8 De nieuwe koning van Israël was Zacharia, de zoon van koning Jerobeam. Zes maanden duurde zijn regering. Hij kwam aan de macht toen koning Azaria van Juda achtendertig jaar op de troon zat.
9 In de ogen van de Here was Zacharia een goddeloze koning, net als zijn voorouders. Evenals Jerobeam de Eerste, de zoon van Nebat, moedigde hij zijn onderdanen aan bij het dienen van afgoden.
10 Sallum, de zoon van Jabes, smeedde echter een complot tegen Zacharia, vermoordde hem voor de ogen van het volk en riep zichzelf uit tot koning.
11 De overige gegevens van Zacharia's bewind zijn te vinden in de Kronieken van de koningen van Israël.
12 Hiermee was de uitspraak van de Here tegenover Jehu werkelijkheid geworden: zijn zoon, kleinzoon en achterkleinzoon waren koning geworden.

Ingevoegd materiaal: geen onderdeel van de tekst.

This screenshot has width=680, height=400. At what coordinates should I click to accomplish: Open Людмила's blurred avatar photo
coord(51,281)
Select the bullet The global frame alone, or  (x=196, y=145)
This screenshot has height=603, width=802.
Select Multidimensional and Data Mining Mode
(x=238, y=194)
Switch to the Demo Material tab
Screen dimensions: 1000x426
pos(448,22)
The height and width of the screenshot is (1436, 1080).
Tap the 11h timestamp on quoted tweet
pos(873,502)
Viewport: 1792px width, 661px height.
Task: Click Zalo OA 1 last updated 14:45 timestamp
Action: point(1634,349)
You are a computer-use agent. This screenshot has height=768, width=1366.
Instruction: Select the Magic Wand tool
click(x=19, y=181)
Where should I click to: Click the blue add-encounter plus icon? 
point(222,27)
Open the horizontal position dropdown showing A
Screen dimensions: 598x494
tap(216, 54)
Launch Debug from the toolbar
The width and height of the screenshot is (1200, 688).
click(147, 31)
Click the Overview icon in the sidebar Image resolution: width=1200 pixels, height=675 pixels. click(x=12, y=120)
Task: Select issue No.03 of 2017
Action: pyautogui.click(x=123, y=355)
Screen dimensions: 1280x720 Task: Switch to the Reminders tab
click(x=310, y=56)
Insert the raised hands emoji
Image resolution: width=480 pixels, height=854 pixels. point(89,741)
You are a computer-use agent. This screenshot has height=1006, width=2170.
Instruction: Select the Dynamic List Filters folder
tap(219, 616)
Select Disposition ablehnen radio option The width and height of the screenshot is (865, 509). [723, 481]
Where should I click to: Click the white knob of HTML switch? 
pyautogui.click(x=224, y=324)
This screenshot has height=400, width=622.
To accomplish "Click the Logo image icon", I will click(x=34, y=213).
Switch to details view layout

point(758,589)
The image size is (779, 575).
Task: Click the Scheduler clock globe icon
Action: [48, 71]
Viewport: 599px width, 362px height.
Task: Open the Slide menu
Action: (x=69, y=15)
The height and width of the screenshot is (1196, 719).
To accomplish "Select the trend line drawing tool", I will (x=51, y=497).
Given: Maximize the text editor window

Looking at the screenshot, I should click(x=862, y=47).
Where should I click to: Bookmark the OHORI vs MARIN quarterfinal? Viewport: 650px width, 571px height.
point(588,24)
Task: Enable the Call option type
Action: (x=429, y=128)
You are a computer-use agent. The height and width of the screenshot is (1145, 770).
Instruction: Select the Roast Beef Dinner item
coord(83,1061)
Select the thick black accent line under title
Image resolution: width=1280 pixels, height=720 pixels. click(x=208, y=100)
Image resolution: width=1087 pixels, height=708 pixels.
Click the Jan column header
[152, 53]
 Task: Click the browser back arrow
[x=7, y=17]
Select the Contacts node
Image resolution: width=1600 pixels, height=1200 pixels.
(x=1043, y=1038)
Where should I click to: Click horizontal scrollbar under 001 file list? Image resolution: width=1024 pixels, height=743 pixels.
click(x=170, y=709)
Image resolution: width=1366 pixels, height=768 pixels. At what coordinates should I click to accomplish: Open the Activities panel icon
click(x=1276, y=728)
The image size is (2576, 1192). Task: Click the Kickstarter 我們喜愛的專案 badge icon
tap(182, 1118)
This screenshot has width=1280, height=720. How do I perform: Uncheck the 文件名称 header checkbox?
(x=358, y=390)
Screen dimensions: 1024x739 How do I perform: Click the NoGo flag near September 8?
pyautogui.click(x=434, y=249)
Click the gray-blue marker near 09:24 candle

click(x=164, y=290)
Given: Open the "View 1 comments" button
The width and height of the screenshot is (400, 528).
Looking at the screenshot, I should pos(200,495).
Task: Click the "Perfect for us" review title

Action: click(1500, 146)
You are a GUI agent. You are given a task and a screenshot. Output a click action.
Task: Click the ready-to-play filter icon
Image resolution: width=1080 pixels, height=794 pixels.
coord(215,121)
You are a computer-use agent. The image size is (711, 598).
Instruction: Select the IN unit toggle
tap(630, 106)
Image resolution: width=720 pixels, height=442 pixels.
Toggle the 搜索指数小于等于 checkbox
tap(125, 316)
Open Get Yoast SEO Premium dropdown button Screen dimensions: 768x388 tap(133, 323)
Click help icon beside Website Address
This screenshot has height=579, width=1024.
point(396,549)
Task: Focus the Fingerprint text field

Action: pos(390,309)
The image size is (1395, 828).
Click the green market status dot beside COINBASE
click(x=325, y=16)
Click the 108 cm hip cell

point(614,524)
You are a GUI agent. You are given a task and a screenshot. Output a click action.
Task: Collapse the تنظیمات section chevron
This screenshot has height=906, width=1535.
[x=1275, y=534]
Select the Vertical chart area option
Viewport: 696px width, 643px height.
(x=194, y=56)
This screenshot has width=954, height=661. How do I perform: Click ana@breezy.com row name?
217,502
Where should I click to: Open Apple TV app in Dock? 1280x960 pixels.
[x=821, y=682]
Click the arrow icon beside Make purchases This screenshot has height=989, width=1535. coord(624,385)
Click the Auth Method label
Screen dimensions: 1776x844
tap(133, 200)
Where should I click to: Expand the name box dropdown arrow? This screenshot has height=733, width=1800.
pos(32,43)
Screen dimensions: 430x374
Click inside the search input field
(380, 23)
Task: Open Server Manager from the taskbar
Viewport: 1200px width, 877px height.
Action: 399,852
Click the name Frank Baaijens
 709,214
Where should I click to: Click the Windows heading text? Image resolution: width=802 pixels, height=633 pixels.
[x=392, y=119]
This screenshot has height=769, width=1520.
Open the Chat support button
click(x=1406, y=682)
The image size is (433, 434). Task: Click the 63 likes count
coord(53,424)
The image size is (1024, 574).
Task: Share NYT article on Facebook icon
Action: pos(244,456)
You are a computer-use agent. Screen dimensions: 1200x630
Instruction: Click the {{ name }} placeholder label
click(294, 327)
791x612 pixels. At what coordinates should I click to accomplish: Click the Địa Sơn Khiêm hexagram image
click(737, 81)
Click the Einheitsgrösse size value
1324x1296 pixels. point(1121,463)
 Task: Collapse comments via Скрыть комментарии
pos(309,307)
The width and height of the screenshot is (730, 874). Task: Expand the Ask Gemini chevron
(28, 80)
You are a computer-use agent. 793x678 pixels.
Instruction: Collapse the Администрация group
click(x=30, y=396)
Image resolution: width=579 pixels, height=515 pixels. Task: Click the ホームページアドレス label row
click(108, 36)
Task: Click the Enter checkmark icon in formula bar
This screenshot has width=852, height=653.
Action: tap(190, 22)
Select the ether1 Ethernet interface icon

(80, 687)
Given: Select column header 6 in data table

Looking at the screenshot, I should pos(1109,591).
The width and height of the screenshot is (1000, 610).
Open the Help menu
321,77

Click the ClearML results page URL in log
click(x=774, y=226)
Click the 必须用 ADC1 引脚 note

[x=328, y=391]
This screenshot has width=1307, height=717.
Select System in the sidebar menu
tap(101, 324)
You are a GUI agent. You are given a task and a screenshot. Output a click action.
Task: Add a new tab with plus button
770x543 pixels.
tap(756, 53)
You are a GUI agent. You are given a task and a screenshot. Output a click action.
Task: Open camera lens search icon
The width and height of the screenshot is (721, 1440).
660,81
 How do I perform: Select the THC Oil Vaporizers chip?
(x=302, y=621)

13 De nieuwe koning van Israël was Sallum, de zoon van Jabes. Sallum regeerde slechts één maand. In Juda regeerde toen koning Uzzia, die aan zijn negenendertigste regeringsjaar bezig was.
14 Eén maand nadat Sallum koning was geworden, kwam Menahem, de zoon van Gadi, vanuit Tirza naar Samaria. Hij vermoordde de koning en riep zichzelf tot nieuwe koning uit.